図5 Laneはアルカリ熱水が地下から噴出するベントでは、水素イオン勾配が維持できる条件があると提唱している。
LaneはMartinとともに、熱水噴出孔でLUCA誕生の準備が進んだと考えている一人だ。マイクロセルは小さな穴が空いているが、分子透過性の選択性はない。図では、この穴に水素イオンが透過する脂肪膜を持った小胞が詰まるという状況を設定している。熱水噴出孔では、地底から湧き出すアルカリ性の液体と、弱酸性の海水が存在するが、それぞれの流れが脂肪胞とマイクロセルを形成する無機物で隔てられると、持続する水素イオンの勾配が図の上下で生まれる。地底からの液体と、海水は常に流れているので上下のpHの差は維持され、水素イオンの勾配も維持される。
ここに図5・緑色で示した水素イオンの流れをATP合成に使える原始的タンパク質が誕生すれば、水素イオンを脂肪胞外へ汲み出す複雑なメカニズムが存在しなくとも、ATP合成システムを持つ脂肪小胞が生まれる。その後、同じ脂肪胞内で水素イオンと他のイオンを交換的に移行させるトランスポーター分子がたまたま合成されると、水素イオンの汲み出し機構とATP合成システムの両方を備えた脂肪胞が完成する。

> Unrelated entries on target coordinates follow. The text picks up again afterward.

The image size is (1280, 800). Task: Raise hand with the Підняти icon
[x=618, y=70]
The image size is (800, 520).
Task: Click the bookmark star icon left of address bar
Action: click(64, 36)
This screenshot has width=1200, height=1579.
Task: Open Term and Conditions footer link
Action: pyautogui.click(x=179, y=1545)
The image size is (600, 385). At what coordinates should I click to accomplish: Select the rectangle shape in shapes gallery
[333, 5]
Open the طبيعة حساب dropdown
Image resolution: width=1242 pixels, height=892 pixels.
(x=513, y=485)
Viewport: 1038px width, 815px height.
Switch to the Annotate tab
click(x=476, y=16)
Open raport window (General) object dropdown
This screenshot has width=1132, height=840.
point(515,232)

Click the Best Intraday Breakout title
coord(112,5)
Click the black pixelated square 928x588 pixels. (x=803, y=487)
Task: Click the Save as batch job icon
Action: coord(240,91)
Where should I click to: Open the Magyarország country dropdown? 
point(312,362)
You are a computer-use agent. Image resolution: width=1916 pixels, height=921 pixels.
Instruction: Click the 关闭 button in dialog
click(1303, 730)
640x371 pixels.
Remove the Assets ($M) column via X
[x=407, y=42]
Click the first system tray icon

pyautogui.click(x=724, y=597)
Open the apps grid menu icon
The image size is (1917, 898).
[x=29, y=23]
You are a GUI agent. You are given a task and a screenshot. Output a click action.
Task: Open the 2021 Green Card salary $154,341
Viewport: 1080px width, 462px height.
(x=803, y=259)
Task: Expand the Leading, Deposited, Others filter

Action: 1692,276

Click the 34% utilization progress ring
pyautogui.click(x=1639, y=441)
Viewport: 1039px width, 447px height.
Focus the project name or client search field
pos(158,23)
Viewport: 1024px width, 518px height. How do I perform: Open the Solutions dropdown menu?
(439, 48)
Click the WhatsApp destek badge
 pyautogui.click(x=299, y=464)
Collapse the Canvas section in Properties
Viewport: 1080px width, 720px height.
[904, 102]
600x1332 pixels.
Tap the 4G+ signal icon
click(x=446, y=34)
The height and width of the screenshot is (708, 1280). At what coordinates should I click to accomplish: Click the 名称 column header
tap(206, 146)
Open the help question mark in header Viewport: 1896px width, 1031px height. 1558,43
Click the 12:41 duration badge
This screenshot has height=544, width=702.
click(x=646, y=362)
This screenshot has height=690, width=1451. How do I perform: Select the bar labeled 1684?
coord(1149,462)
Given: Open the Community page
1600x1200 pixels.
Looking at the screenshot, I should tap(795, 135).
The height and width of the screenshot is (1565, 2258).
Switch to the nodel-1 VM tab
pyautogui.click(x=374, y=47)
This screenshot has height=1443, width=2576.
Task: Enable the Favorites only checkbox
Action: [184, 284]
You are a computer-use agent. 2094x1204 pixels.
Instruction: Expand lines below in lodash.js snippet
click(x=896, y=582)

このシナリオが実際に起こったかどうかはわからない。しかしこの考えは、LUCAに必須のATP合成システムとアセチルCoAを併せ持った脂肪胞の形成過程を、大きな飛躍をせずに考えられることを示唆している。少なくとも私は、エネルギーと有機物質合成系を備えた脂肪胞が熱水噴出孔で発生することがそれほど困難でないと確信できる。また、このような細胞様システムを人工的に合成して研究が行われることも遠くない話だと思っている。
とはいえ、エネルギーと有機物の合成系を内在する小胞を先行させて考えるとき、次にもっとも難しい問題として登場するのが複製だ。ORのような単純な構造の複製は容易だが、系が複雑になればなるほど、その複製は困難になる。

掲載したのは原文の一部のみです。